• _Exercise details_:
The textile industry passage below names the countries whose fabrics Texworld Istanbul is likely to showcase. List every one of them.

• _Quoted passage_:
- - - - -
Turkey being the biggest textile exporters, Istanbul is deemed to add leverage to the Texworld edition with its launch.  While the portfolio of the products corresponds with the parent editions of Texworld, Texworld Istanbul is likely to showcase cotton and functional fabrics from Pakistan, blended and knitted fabrics from Taiwan, and lace, embroidery and silk fabrics from India, Indonesia and South Korea. Texworld Istanbul will be held from November 4 to 6, 2014 at Lütfi Kirdar International Convention & Exhibition Centre.

The cotton industry can no longer rest on its laurels as a natural fiber if it is to avoid falling further behind the man-made fiber industry. In a fast-moving world the cotton industry needs to find new ways to match synthetic fibers. In terms of market share, cotton is now less than one-third of total textiles, while 20 years ago cotton was at 48 per cent of the total textile demand.

The cotton industry moves relatively slower than the man-made fiber industry. Man-made fiber industries, by virtue of the fact they are produced in a factory, are committed to innovation and technology and are also very customer-centric. Customers are at the centre of their planning and development systems. While the cotton industry is constrained by a plethora of institutions, the man-made fiber sector is not as institution-heavy.

Man-made fibers offer flexibility. They offer stretch, which is what consumers have come to expect from their clothing. Man-made fabrics are now very breathable and pleasant to wear. Synthetics have several advantages over their natural rival: without the threat of weather or disease, quality and supplies are more consistent, prices are more stable and technology has cut costs and increased efficiency.

A company in Sweden has developed the world's first garment made entirely from recycled cotton. A Japanese company has developed a similar technology that polymerises polyester, turns it into polyester chips and then turns those chips into new fibers of equal quality. The result is a new polyester fabric that’s just as good as the fabric in the discarded clothes. The process reduces Co2 emissions by 77 per cent compared to polyester made from petroleum. Though the new garments do require non-recycled content  the process also reduces the consumption of petroleum, the raw material from which polyester is made.
- - - - -
• _Dataset excerpts_:
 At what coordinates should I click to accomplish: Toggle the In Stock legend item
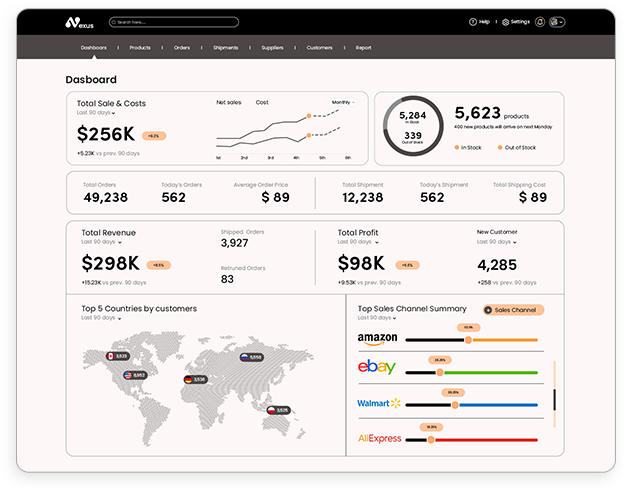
- - - - -
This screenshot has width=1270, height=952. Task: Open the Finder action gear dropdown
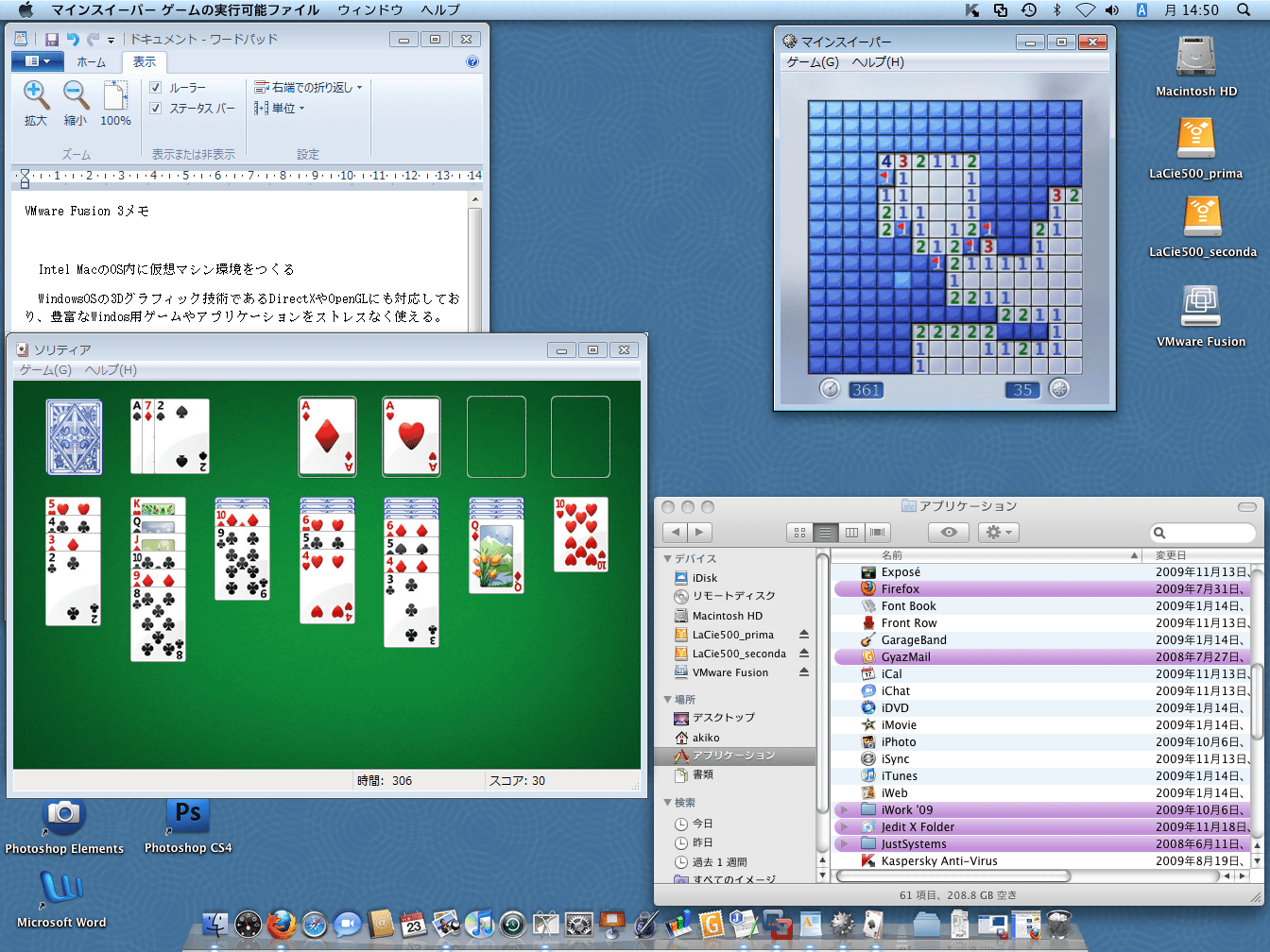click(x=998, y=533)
- - - - -
• _Output_:
Pakistan, Taiwan, India, Indonesia, South Korea